# Geospatial Indexing

- Creators: Rudy Klucik<sup>1</sup>, Veronica Martinez<sup>1</sup>, Charles Anderson<sup>1</sup>, and Carrie Wall<sup>1</sup>
- Affiliations: <sup>1</sup>Cooperative Institute for Research in Environmental Sciences ([CIRES](https://cires.colorado.edu/))
- History:
    - Version 1, 2024-09-27

## Overview
This notebook demonstrates a workflow to read timestamps from water column sonar data in Zarr format and convert that data to a GeoJSON format for mapping and GIS. The GeoJSON linestring will define the path of the ship as Sv data was recorded.

## Definitions
- Sv: water column sonar volume backscattering strength (Sv dB re 1 m-1)
- [NMEA](https://en.wikipedia.org/wiki/NMEA_0183): a data specification for communication between marine electronics including echo sounders, sonars, and GPS
- Datagram: the binary storage of data inside a file

## Prerequisites
To successfully navigate and use this notebook, you should be familiar with:

- the basics of Python programming such as loading modules, assigning variables, and list/array indexing
- plotting data
- using `xarray` to access the data

## Learning Outcomes
By working through this notebook, you will learn how to:

- extract navigation data from a Zarr store
- use GeoPandas to organize geospatial data into GeoJSON format
- plot geospatial data in a mapping interface

## Time Estimate
- Estimated text reading time: 4 to 8 min
- Estimated code reading time: 2 to 4 min
- Estimated total reading time: 6 to 12 min

## Software
This tutorial uses the Python programming language and packages. We will use:

- `Boto3` to access data from an S3 bucket
- `Zarr` to work with cloud native files
- `Xarray` to work with Zarr files and for data analysis
- `Numpy` for simple array operations
- `Pandas` for creating a dataframe
- `GeoPandas` for creating a geospatial dataframe
- [`Folium`](https://geopandas.org/en/stable/gallery/plotting_with_folium.html) to plot data

## Installing and importing libraries

We will first need to install a couple python libraries for accessing and processing data. The following code check if the libraries are already installed in your environment and install the missing libraries.

In [None]:
# sys provides access to system level information (i.e., the executable for the Python installation)
import sys
# subprocess makes system level calls
import subprocess

# List of packages used in this notebook
PACKAGES = ["numpy", "pandas", "geopandas", "matplotlib", "xarray", "zarr", "folium", "boto3", "s3fs"]

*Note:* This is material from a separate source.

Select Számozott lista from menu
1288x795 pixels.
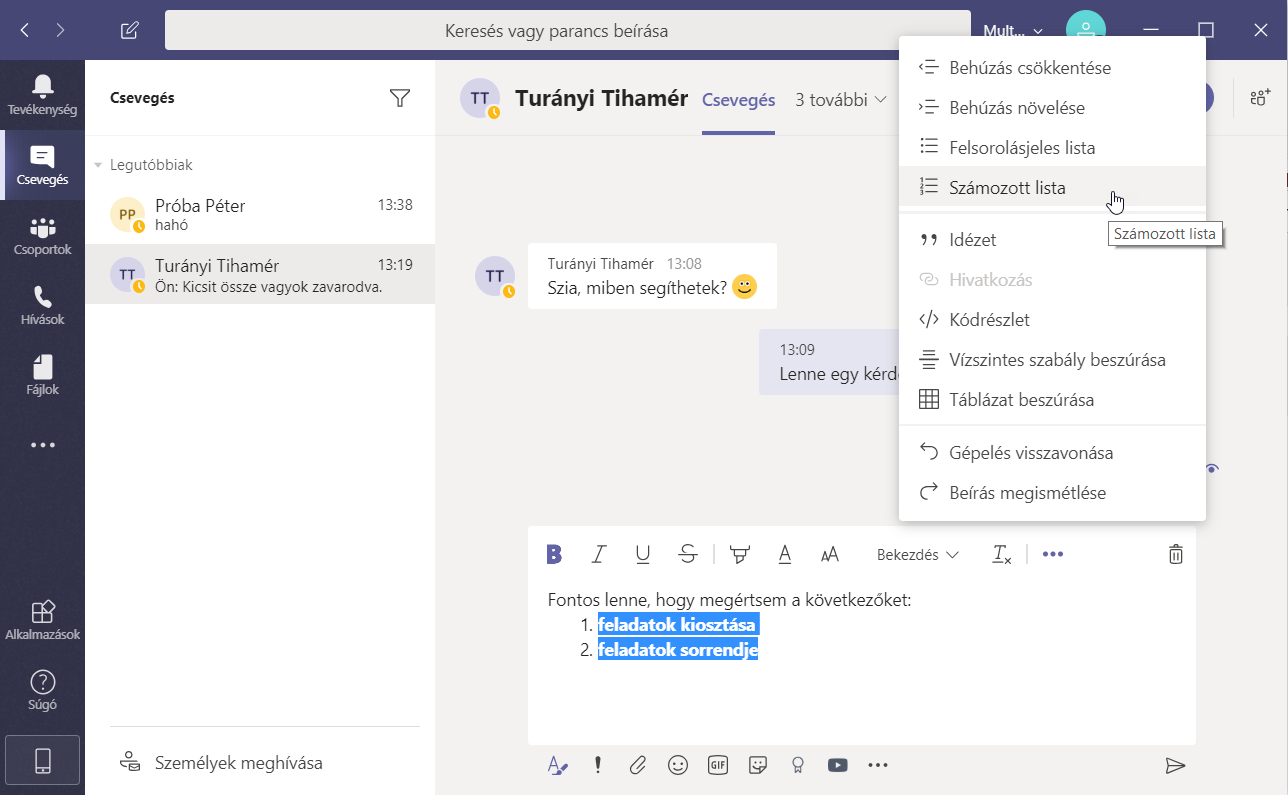1007,187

# Loop through each package to either import or install
for package in PACKAGES:
    try:
        # First, attempt to import the package
        __import__(package)
    except ImportError:
        # If package import is unsuccessful, install using pip
        # The command structure is <python executable> -m pip install <package>
        if package == 'geopandas': package = 'geopandas==0.13.1'
        subprocess.check_call([sys.executable, '-m', 'pip', 'install', package])

In [None]:
import s3fs
import folium
import os
import zarr
import boto3
import numpy as np
import pandas as pd
import xarray as xr
import geopandas as gpd
from botocore import UNSIGNED
from botocore.config import Config

import matplotlib.pyplot as plt

## Access data

Data is freely available from the NCEI archives and can be accessed from an AWS S3 bucket. Use boto3 to download a data file.

`s3fs` can be used to create a pythonic filesystem interface for S3 for easier navigation of the bucket.

In [None]:
# Connect to S3 bucket. Use UNSIGNED to connect as an anonymous user
s3 = boto3.client('s3', config=Config(signature_version=UNSIGNED))

In [None]:
# raw_file = "data/raw/Henry_B._Bigelow/HB0707/EK60/D20070712-T201647.raw"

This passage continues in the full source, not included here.